TEXT SEGMENT:
A Bourgeois Zyuganov?
01 December 1995
The first of two commentaries on the Communist Party chief. Tomorrow: The Reluctant Capitalists.
In all of his contacts today with journalists, foreigners and political scientists, Gennady Zyuganov, the leader of Communist Party of the Russian Federation, or CPRF, peddles one line: If his party wins the election, change will be orderly and democratic. He pledges strict allegiance to parliamentarian methods of political action. On the other hand, the hue and cry of the reformers -- including President Boris Yeltsin himself -- is that once Zyuganov's party carries the election, old-style communism is back.
A categorical answer to this is: nobody knows, even Zyuganov. Things could go either way. A lot in Zyuganov's personality argues for the former. Much that is going on inside his party suggests the latter. Most of Zyuganov's smooth campaign talk is in sharp contrast to the stridently anti-capitalist party platform adopted at the party congress earlier this year.

ENTRIES SHOWN:
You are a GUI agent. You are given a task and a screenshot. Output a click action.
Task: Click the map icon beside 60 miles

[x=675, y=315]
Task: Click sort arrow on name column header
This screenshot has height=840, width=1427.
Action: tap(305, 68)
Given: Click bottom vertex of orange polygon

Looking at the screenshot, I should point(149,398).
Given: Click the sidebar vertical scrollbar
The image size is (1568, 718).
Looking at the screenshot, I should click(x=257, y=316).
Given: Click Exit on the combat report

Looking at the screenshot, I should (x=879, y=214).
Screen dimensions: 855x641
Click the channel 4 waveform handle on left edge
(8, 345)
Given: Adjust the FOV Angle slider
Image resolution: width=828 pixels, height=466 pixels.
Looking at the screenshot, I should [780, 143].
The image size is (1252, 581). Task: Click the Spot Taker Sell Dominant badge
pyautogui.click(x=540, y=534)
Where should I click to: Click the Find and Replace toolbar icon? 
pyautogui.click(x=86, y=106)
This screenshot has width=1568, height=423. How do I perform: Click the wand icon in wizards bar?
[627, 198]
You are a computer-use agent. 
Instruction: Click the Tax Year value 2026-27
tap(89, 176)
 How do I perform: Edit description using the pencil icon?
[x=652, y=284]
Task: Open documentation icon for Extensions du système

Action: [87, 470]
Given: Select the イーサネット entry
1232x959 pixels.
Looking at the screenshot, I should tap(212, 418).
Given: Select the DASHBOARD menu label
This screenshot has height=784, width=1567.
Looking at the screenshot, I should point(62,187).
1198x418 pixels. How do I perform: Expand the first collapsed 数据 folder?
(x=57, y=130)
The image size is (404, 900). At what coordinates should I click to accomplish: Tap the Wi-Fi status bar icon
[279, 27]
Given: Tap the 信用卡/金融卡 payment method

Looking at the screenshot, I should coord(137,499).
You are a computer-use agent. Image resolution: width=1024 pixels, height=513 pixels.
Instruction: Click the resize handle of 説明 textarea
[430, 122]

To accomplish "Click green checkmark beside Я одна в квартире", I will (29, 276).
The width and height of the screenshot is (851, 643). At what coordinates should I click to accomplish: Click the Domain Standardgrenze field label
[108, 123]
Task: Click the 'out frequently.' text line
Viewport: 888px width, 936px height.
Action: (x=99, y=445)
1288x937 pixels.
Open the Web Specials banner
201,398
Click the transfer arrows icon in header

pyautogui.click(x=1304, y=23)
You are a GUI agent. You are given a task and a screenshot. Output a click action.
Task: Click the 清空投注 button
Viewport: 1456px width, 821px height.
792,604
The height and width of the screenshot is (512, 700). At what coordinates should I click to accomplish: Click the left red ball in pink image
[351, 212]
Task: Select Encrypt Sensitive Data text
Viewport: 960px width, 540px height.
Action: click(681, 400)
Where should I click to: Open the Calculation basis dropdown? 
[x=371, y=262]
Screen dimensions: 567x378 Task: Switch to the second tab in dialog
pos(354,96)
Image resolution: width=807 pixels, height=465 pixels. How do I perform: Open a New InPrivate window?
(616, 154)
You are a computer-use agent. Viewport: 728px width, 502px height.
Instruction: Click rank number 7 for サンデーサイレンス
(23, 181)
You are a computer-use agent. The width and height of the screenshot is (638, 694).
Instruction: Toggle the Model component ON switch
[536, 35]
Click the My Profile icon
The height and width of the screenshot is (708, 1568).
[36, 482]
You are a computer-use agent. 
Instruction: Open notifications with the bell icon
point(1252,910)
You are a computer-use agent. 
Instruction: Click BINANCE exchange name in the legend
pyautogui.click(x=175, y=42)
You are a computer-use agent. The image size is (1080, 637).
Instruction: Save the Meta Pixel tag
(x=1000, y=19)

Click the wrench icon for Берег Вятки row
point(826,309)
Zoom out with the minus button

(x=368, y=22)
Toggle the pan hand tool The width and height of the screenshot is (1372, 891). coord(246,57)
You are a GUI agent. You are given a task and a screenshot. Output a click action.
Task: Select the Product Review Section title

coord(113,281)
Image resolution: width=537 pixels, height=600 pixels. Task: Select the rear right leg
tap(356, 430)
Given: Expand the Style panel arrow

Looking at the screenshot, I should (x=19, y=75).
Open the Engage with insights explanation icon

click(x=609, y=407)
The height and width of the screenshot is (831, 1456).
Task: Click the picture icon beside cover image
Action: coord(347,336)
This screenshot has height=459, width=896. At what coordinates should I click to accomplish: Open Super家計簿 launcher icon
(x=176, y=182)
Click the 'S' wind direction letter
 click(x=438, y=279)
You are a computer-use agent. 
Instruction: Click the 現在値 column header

WHAT IS REQUIRED: Continue the commentary on Zyuganov from the point where it stops.

ANSWER SECTION:
For a number of years now, Zyuganov has proved himself to be, to put it mildly, nonconfrontational. He never made the mistake of being in the wrong place at the wrong time. In August 1991, then a member of Politburo, he was vacationing on the Black Sea. Zyuganov never showed up at the hearings of a marathon court case against the putschists. In October 1993, never a strong force among the leaders of the opposition, he quietly left the White House on the night before the storming of the building. By all accounts, the role of Communists in the defense of the parliament was minimal. This led some political analysts to think, somewhat prematurely, that the prevalence of Communists in the opposition was over.
Zyuganov's decision in 1993 to run for the State Duma was seen by many Communists as a sell-out. On the night after the elections of Dec. 12, 1993, he was making champagne toasts in the Kremlin Palace with those who not less than two months earlier had ordered the Russians to shoot at their fellow citizens for the first time since the Civil War.
Still, Zyuganov put the following two years in the Duma to good use. He built a formidable and most disciplined power base in the parliament, which was only augmented by strong showings by Communists in local elections around the country.
He certainly had something to build on. Today the CPRF commands the loyalty of 550,000 members of his party, a pathetic splinter of a once 19 million-strong Communist Party of the Soviet Union. But it is still a giant compared to the some 130 parties in Russia today, despite the fact that about 80 percent of his party is over the age of 60.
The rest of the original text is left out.